Federico Nietzsche siempre tuvo mala fama. Se crió en un hogar piadoso de pastores luteranos, donde lo ponían a leer la Biblia constantemente y, a pesar de esto, años después salió escribiendo: “¿No oímos todavía el ruido de los sepultureros que entierran a Dios? ¿No nos llega todavía ningún olor de la putrefacción divina? ¡También los dioses se pudren! ¡Dios ha muerto!”
Sí, no hay que dudar de que al hombre le gustaba el drama; era un tipo más bien excéntrico, y para colmo, su hermana, que era una ferviente nazi, falsificó sus obras póstumas para volverlas más afines a la ideología genocida y antisemita que, al parecer, a la doña le excitaba tanto.
Pero creo que vale la pena visitar un aspecto de su pensamiento, en estas épocas donde tanta gente anda por ahí asumiendo una actitud de superioridad moral bastante simplona. Una de las cosas que Nietzsche odiaba es la actitud que tenemos en Occidente de elevar la compasión y la lástima como la base de toda la ética. Para él, la lástima y la compasión le quitan al hombre las facultades más importantes, que son la vitalidad, la energía y la fuerza.
¿Por qué esto es importante? Porque pareciera que al mundo occidental le dio en algún momento por reemplazar los ideales más importantes del liberalismo: las libertades individuales, la libre empresa y la igualdad ante la ley, por los ideales de la compasión suicida, la lástima deprimente y la culpa.
El problema con la compasión es que lo único que logra es hacer sentir bien al que la siente, pero no tiene nada que ver con generar soluciones que realmente mejoren las condiciones reales de la víctima. No hay duda de que es un sentimiento noble, pero, como la rabia, nunca va a ser buen consejero para entender y tratar de solucionar los problemas.
Es por eso por lo que es ridículo que en Colombia, por compasión por los más pobres en vez de movernos a generar más riqueza, más comercio y en general más empresa (que es la receta que siempre ha funcionado), lo que estamos viendo es más regulación, más Estado y más amor y nostalgia por el socialismo.
Y por otro lado en Estados Unidos, por la culpa por la discriminación pasada contra las minorías, en vez de abrir más oportunidades de estudio y de trabajo para todos, independientemente del color de su piel o su identidad sexual, ahora andan por ahí discriminando a las mayorías a base de censuras, cuotas y una discriminación inversa sin ningún sentido.

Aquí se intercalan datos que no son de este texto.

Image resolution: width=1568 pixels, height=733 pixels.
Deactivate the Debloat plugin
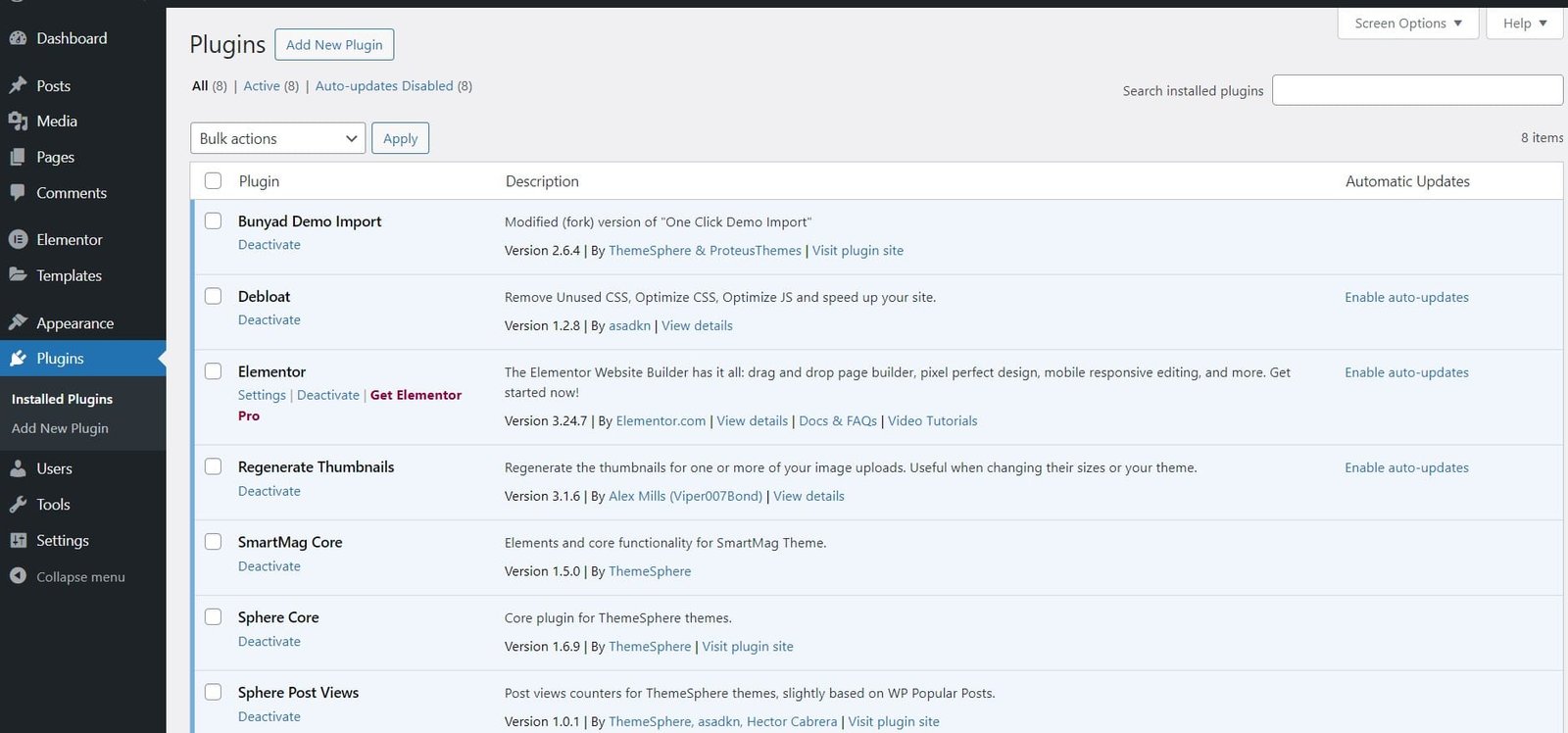point(270,320)
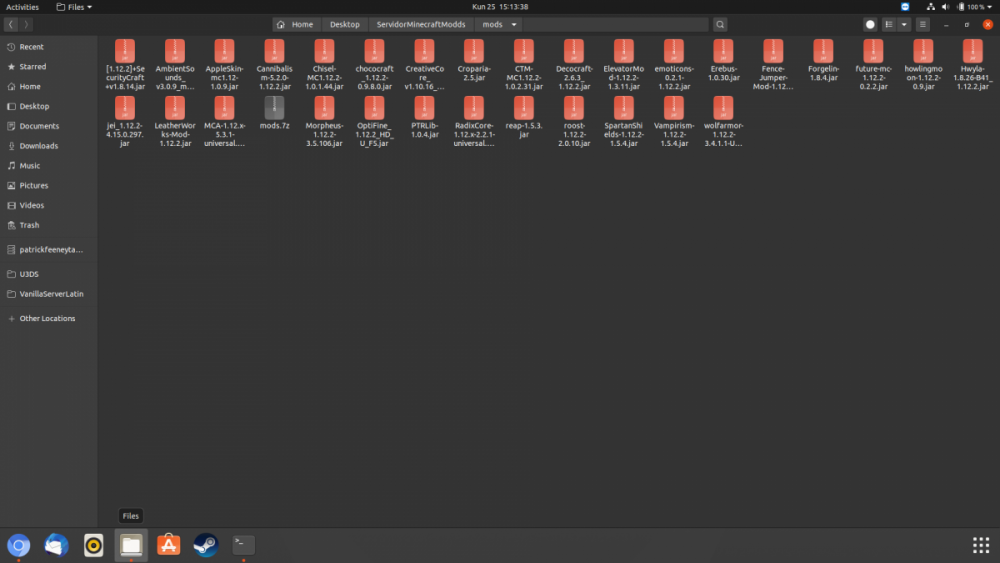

Y, por último, por la compasión por la madre tierra, ahora tenemos que aguantarnos a que Greta Thunberg, con sus 21 años de vida y su cómoda vida en Suecia, nos dé lecciones de vida virtuosa.
En ningún caso eso es más patético que en el caso de los palestinos. La compasión suicida de Occidente lo único que ha hecho es librarlos de la responsabilidad que tienen de sus propios errores históricos y venderles la fantasía de que los nietos y bisnietos de los refugiados de una guerra que ya va a cumplir 80 años siguen siendo refugiados y, por ende, van a poder regresar.

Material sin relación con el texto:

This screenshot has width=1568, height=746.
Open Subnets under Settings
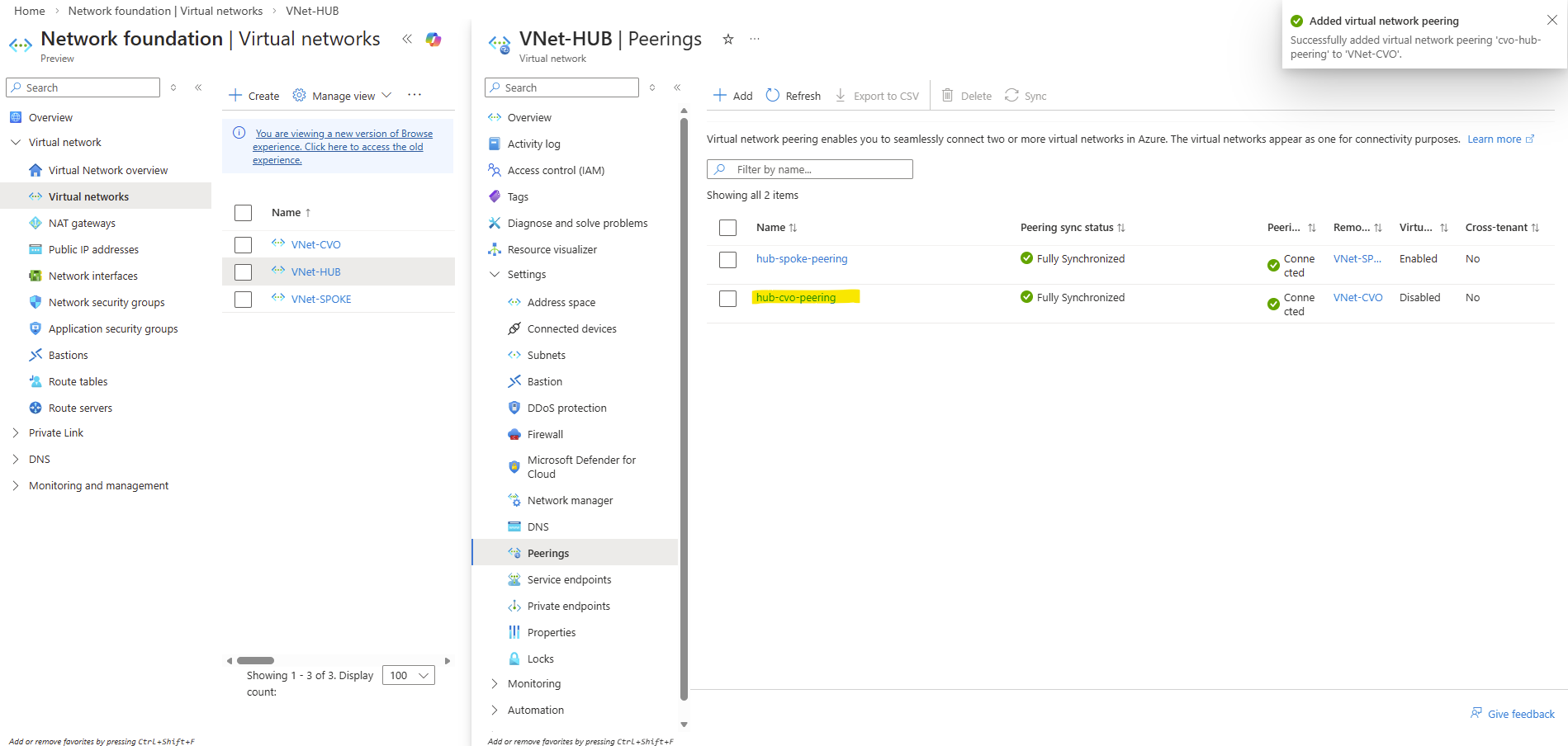pos(546,356)
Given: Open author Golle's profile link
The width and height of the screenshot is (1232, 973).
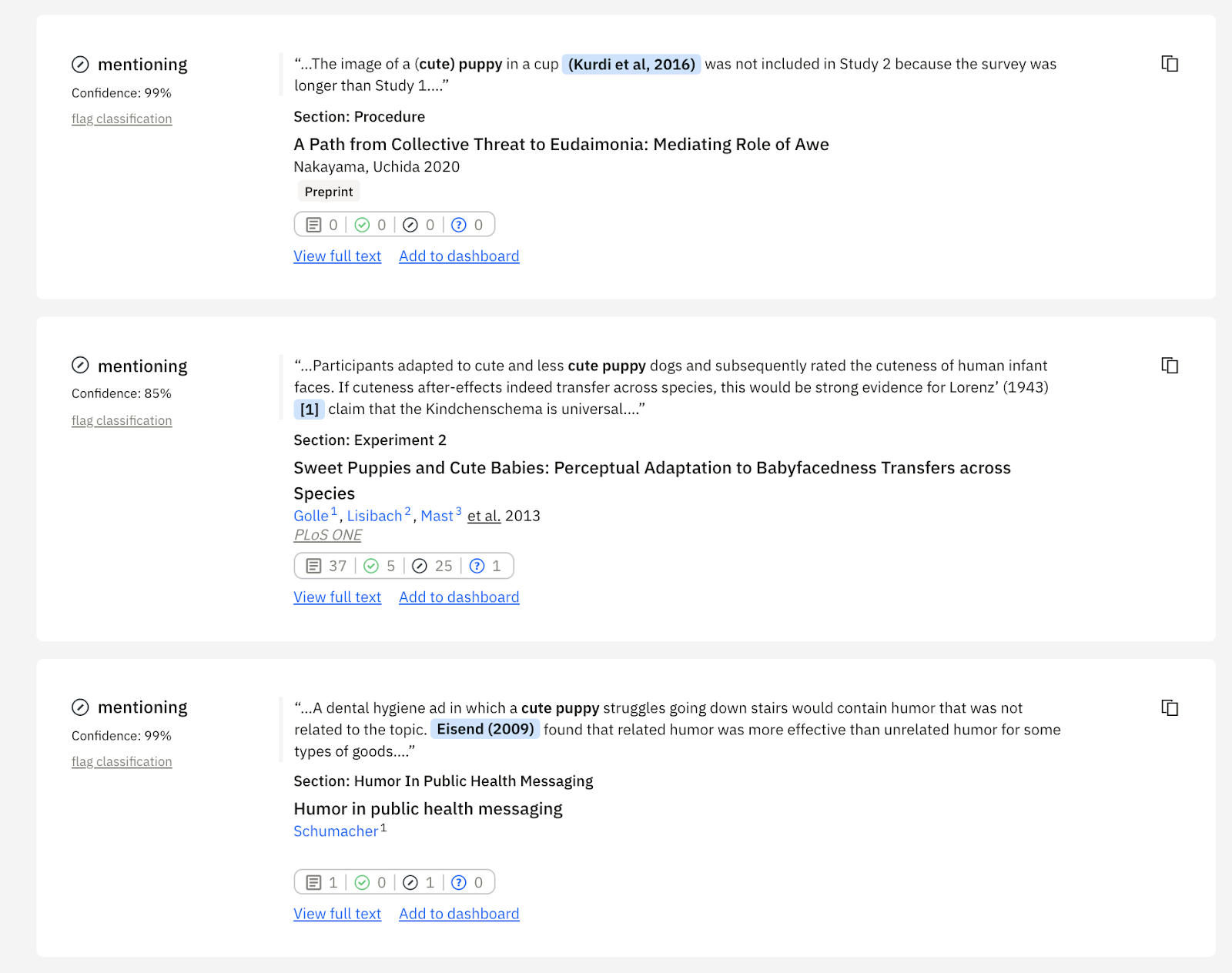Looking at the screenshot, I should point(311,516).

Alguien tiene que decirles clarito a ellos y a todos los “compasivos” y “empáticos” diplomáticos y analistas occidentales que imponer ahora soluciones fantásticas como la de dos estados es una receta de ingeniería social tan estúpida como cuando los soviéticos querían definir desde Moscú el precio exacto al que se debería vender el pan en Vladivostok a 6.500 km.
Pura fantasía que lo único que hace es hacer sentir bien al personaje en Washington y Bruselas, pero que no se va a poder aplicar mientras los palestinos no se responsabilicen por sus actos, actúen como adultos y dejen de estar atados como becerros al veneno de la compasión y la culpa de Occidente.
Y es que me imagino al alemán parado en la plaza principal de Khan Younis en Gaza gritando a los cuatro vientos: “¡No creáis a aquellos que os hablan de esperanzas ultraterrenas! Son envenenadores, lo sepan o no”. Es decir, que la solución no vendrá del Corán, ni de ningún líder de Occidente empático y compasivo, sino de ellos y solamente de ellos.